EA: I think that it would be nice if people interested in Japan could visit the country, find useful eco-products, and then introduce them to their home countries. Such a virtuous cycle would be ideal.


Tying in with all aspects of our lifestyles

EA: Finally, I would like to hear your thoughts on what we need to do in the future to promote the idea of eco-products.

AM: Looking at it from Japan’s point of view, I think if government agencies can come up with an across-the-board policy to give eco-products a real push, this would bring the country closer to creating a sustainable society. Then you’ve just got to deal with consumers. I believe we need a change in terms of consumer behavior. Conscious consumers will do their own research on products before purchasing them, whether it is food or clothing. However, if you were to go to a large electronics store, I’m not sure you’d find that many people who could explain eco-products to you. I don’t mean simply explaining a product’s energy-saving performance. I mean that there are very few people who can explain in a way that ties in with all aspects of our lifestyles. We need to come up with new ways to convince people that eco-products do fit in with their daily lives.

TK: The APO, the organization behind the GP Advisory Committee, was established 50 years ago as part of a regional intergovernmental initiative. Its role is to undertake projects leading to the sustainable socioeconomic development of its members. I think that’s a really significant mission.

Japanese industries are undergoing some major changes at the moment. As other Asian economies continue to grow and assert a stronger presence, Japan urgently needs to establish more of a two-way relationship. If Japan can make the most of products and services under the established banner of “Japanese eco-products” and share the concepts behind those products, I think that would be a great help in establishing this. It would also make a huge difference in terms of creating new added value.
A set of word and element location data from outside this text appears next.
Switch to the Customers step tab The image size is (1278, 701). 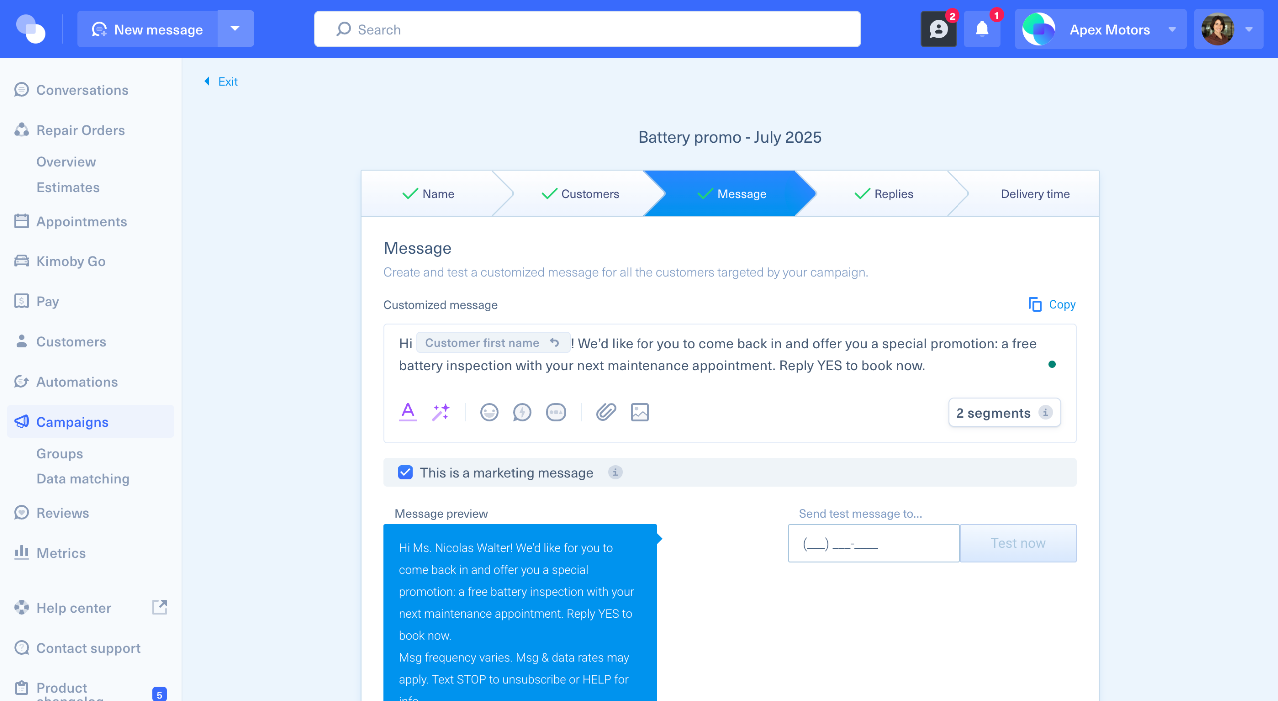[x=580, y=194]
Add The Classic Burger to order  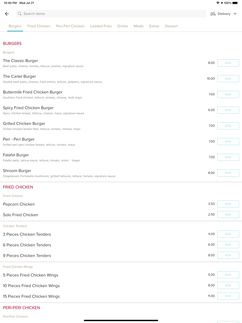click(228, 63)
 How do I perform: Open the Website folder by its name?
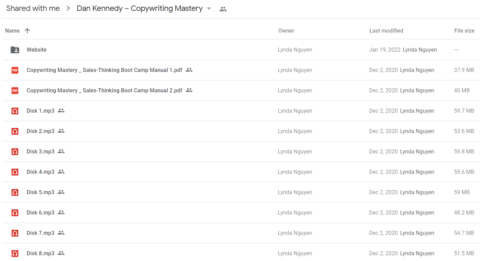pyautogui.click(x=37, y=50)

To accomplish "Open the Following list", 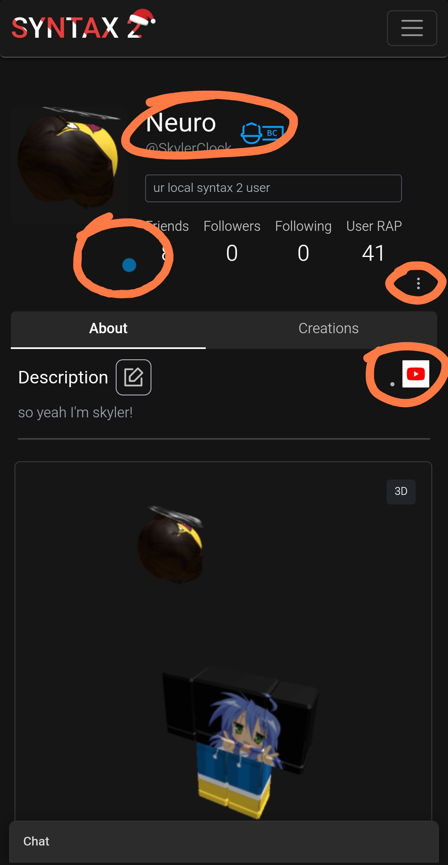I will (x=303, y=241).
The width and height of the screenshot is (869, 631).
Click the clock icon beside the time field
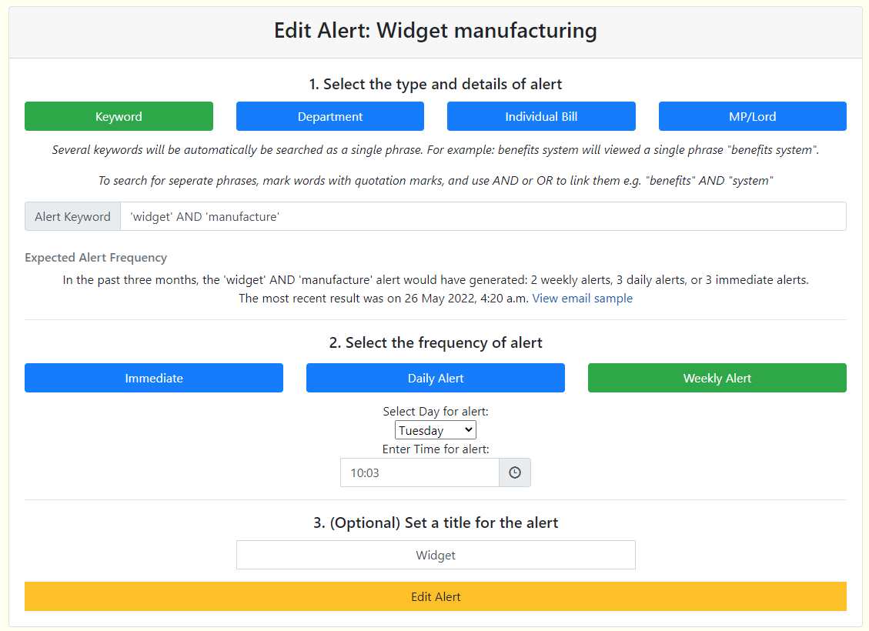point(515,472)
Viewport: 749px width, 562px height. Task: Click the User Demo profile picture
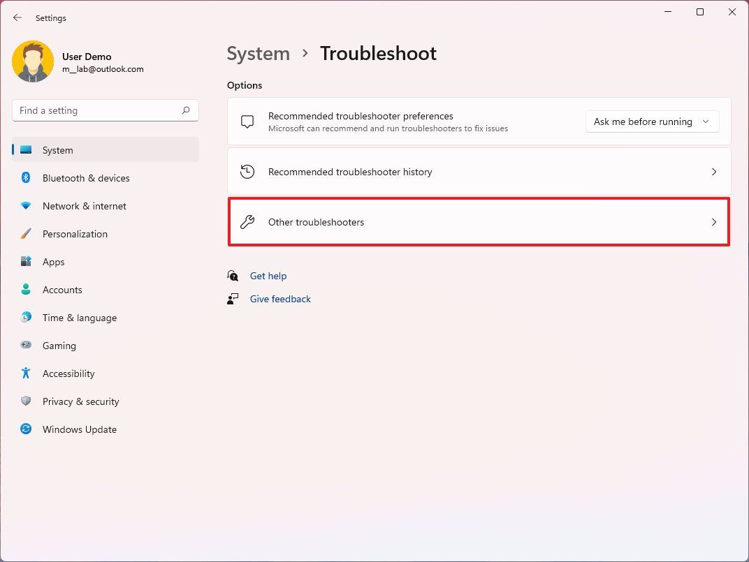(x=34, y=61)
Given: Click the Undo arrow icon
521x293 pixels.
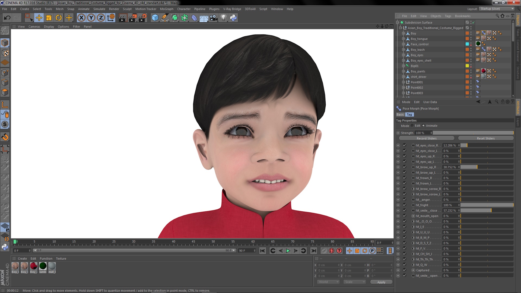Looking at the screenshot, I should coord(7,18).
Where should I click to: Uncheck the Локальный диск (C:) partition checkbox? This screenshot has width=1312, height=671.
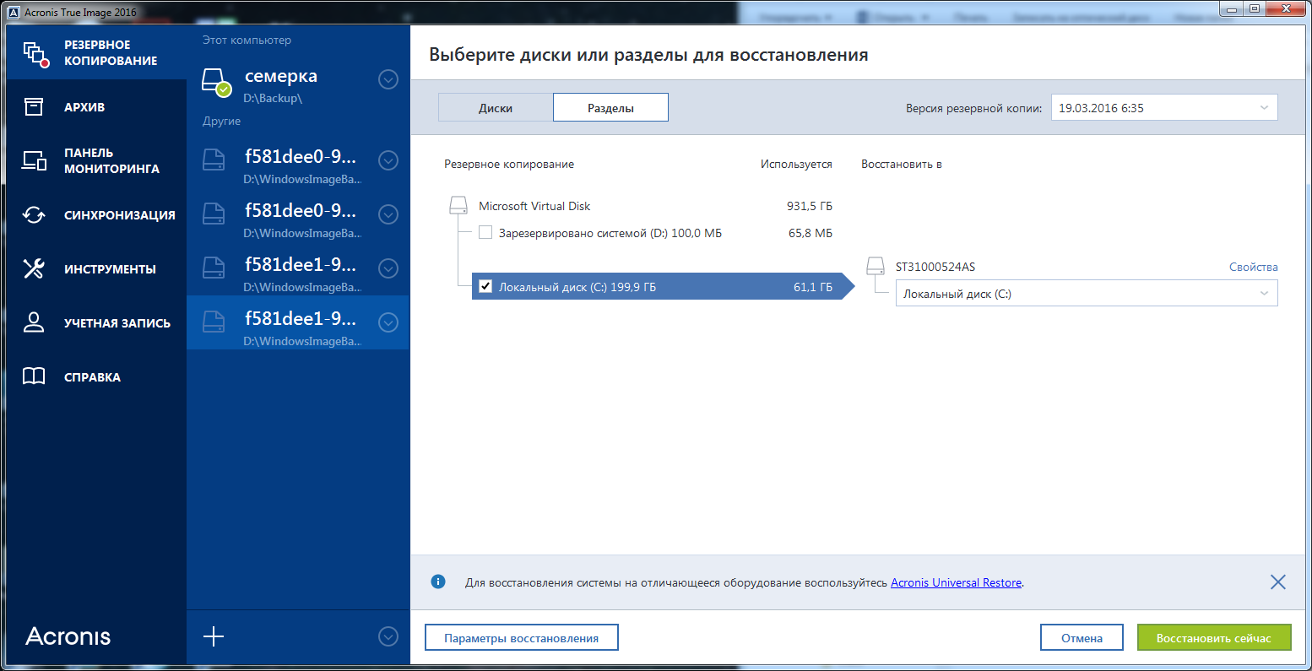click(485, 287)
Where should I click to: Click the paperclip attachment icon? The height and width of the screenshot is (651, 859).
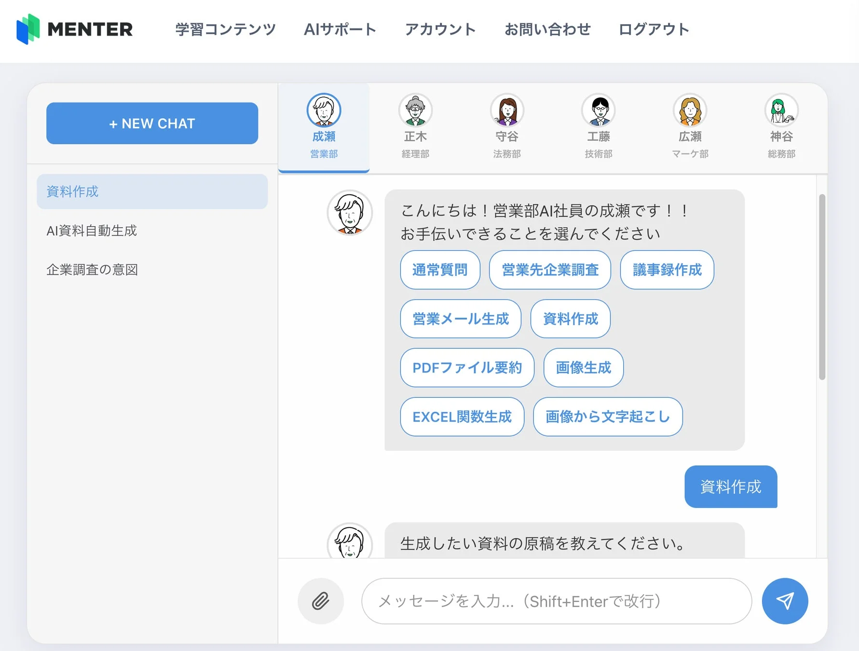[x=320, y=601]
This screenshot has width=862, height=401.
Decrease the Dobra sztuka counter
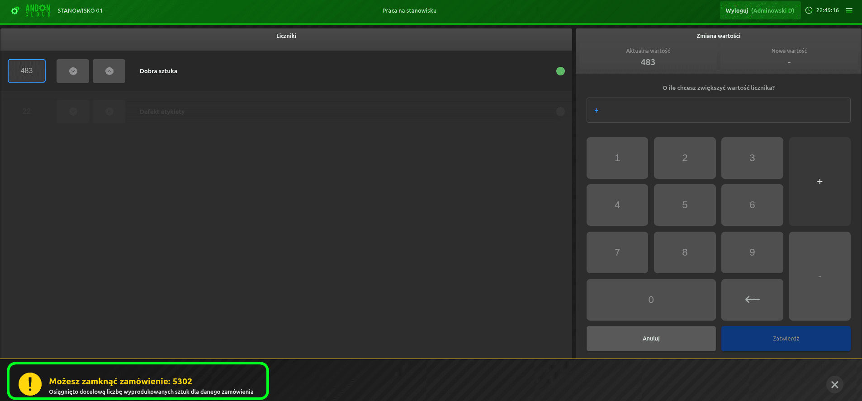(73, 71)
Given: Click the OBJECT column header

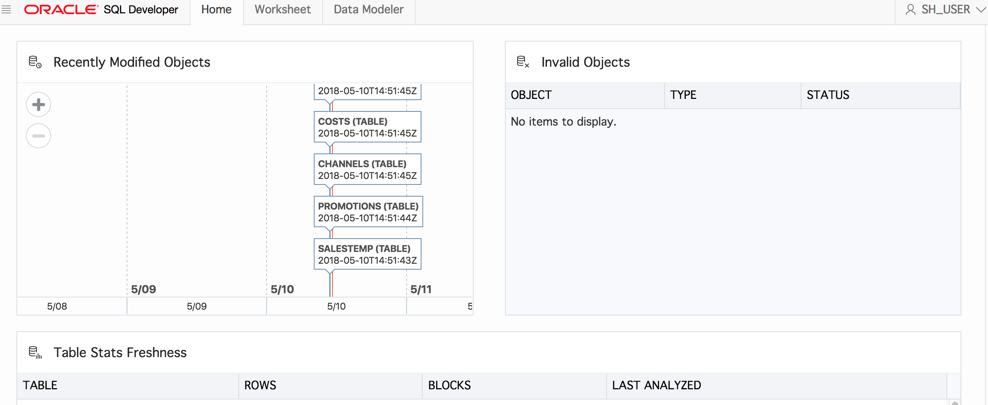Looking at the screenshot, I should click(531, 95).
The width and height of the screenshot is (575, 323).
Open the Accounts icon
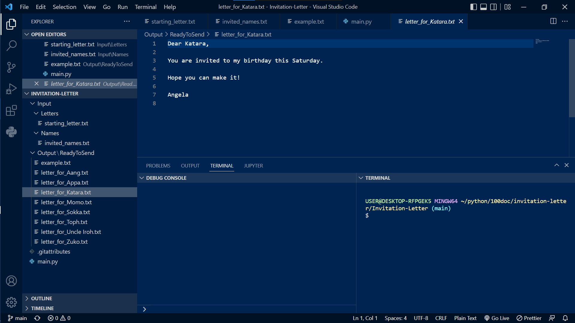tap(11, 281)
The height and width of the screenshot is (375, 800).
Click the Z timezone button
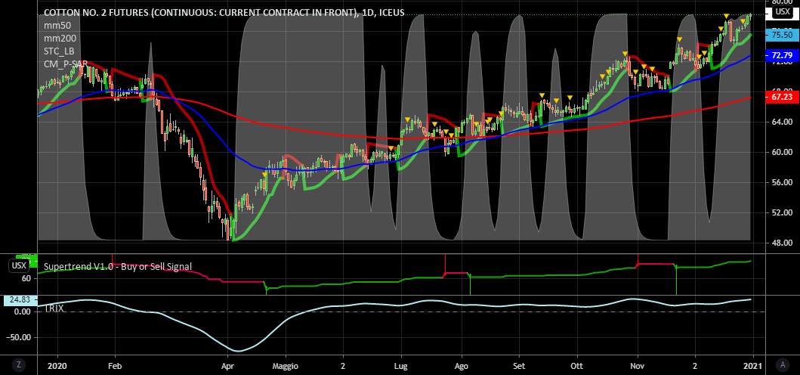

EA: This has been a fascinating discussion, full of useful suggestions. When we think about rural communities or fishing villages, there is tendency to look down at their “old-fashioned” ways or insist that we can’t go back to the “good old days.” But those are the communities where environmental awareness originated. When the attitudes and lifestyles established in such communities are expressed in the form of products or technologies, eco-products that are attractive to the entire world can be created. I think that about sums it up.


Eiichiro Adachi
Adachi is a graduate of the Faculty of Economics, Hitotsubashi University. He joined the Japan Research Institute, Limited in 1990. He worked in the Management Consulting Division and Technology Research Division and subsequently was appointed head of the ESG Research Center, dealing mainly with industrial research and corporate evaluation from the standpoint of corporate social responsibility. Publications include CSR Management and SRI (Kinzai), Businesses Growing on Global Warming (Toyo Keizai), and Introduction to Environmental Management (Nikkei Publishing).

Teisuke Kitayama
Kitayama graduated from the University of Tokyo College of Arts and Sciences in 1969. He joined Mitsui Bank, now Sumitomo Mitsui Banking Corporation (SMBC), before being appointed to the Board of Directors of Sakura Bank in 1997. After the establishment of SMBC in 2001, Kitayama held various positions including Managing Director and Senior Managing Director. In June 2005, he was appointed President of the Mitsui Sumitomo Financial Group (up to April 2011) and Chairman of the Board of SMBC (to present).

Anne McDonald
Born in Canada, McDonald graduated from the University of British Columbia in 1991, going on to head the former United Nations University Institute of Advanced Studies Operating Unit Ishikawa/Kanazawa. She has served as a temporary member of the Central Environment Council and is a member of a Japanese government review team working with the Intergovernmental Panel on Climate Change. In 2012, she was appointed professor at Sophia University Graduate School of Global Environmental Studies. Publications include Days Past—Body and Soul: Japan’s Countryside Story, and Introduction to Environmental History (Shimizukobundo).